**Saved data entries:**
---+---

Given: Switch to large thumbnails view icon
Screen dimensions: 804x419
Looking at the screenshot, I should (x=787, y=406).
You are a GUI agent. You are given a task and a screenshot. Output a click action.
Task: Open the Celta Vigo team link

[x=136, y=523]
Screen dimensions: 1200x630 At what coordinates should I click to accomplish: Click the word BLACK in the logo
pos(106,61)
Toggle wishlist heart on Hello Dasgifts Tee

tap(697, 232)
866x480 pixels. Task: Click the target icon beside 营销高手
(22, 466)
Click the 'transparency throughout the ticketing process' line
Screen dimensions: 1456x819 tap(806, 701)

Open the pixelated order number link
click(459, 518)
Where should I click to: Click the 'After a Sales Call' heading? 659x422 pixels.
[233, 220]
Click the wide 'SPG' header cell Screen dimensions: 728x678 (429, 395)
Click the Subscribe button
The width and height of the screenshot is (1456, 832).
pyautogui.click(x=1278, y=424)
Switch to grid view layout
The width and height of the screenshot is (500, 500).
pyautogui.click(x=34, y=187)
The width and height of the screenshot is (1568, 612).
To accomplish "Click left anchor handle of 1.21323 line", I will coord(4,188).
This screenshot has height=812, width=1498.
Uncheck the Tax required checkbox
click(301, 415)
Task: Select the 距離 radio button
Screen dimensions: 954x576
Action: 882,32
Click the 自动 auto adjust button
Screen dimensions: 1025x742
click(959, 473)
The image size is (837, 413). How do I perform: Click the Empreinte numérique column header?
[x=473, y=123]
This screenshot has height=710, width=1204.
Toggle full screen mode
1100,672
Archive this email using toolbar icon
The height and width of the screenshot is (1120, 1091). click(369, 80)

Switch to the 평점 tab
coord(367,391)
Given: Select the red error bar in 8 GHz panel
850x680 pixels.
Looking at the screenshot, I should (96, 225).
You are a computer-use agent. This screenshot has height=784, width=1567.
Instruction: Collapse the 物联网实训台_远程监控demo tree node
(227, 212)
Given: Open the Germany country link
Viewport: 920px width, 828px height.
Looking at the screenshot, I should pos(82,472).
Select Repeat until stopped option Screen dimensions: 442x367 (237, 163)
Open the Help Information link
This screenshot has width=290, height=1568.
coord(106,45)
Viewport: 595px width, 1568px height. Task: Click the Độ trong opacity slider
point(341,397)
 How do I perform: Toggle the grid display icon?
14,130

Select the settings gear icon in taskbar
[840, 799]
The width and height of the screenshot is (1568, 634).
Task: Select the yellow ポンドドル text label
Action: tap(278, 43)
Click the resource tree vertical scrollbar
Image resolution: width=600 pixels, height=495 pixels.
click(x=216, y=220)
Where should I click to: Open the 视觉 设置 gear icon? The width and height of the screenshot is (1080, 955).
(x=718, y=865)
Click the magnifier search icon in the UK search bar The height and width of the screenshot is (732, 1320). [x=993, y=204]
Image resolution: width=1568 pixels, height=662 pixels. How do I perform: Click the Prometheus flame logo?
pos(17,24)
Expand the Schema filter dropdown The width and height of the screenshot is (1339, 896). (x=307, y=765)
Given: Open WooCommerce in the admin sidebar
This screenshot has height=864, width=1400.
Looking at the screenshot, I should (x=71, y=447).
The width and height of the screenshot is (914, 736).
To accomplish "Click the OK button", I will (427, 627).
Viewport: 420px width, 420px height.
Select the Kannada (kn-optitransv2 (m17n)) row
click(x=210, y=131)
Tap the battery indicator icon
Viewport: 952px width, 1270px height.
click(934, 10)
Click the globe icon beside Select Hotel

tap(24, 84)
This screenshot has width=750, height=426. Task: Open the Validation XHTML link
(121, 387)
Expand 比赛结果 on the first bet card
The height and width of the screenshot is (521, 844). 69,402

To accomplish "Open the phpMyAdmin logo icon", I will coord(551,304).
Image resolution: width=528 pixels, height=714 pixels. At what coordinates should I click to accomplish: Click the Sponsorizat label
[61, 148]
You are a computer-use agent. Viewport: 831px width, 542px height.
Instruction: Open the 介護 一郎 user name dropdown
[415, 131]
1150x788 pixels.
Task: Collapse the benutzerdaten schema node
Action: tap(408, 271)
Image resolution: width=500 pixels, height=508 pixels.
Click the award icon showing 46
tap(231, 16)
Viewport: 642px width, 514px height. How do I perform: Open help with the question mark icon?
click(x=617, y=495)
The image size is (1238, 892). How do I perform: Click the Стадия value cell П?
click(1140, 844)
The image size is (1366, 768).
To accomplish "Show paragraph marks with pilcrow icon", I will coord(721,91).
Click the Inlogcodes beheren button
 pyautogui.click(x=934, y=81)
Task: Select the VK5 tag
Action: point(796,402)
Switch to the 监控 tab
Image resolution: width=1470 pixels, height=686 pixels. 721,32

---+---

**What the exercise asks:**
Look above for the line with "The width and height of the screenshot is (914, 736)."; retype exactly that line, every line after it up to the line with "The image size is (1366, 768).", and that line too, nothing else.

**Solution to this problem:**
The width and height of the screenshot is (914, 736).
To accomplish "Click the OK button", I will (427, 627).
Viewport: 420px width, 420px height.
Select the Kannada (kn-optitransv2 (m17n)) row
click(x=210, y=131)
Tap the battery indicator icon
Viewport: 952px width, 1270px height.
click(934, 10)
Click the globe icon beside Select Hotel

tap(24, 84)
This screenshot has width=750, height=426. Task: Open the Validation XHTML link
(121, 387)
Expand 比赛结果 on the first bet card
The height and width of the screenshot is (521, 844). 69,402

To accomplish "Open the phpMyAdmin logo icon", I will coord(551,304).
Image resolution: width=528 pixels, height=714 pixels. At what coordinates should I click to accomplish: Click the Sponsorizat label
[61, 148]
You are a computer-use agent. Viewport: 831px width, 542px height.
Instruction: Open the 介護 一郎 user name dropdown
[415, 131]
1150x788 pixels.
Task: Collapse the benutzerdaten schema node
Action: tap(408, 271)
Image resolution: width=500 pixels, height=508 pixels.
Click the award icon showing 46
tap(231, 16)
Viewport: 642px width, 514px height. How do I perform: Open help with the question mark icon?
click(x=617, y=495)
The image size is (1238, 892). How do I perform: Click the Стадия value cell П?
click(1140, 844)
The image size is (1366, 768).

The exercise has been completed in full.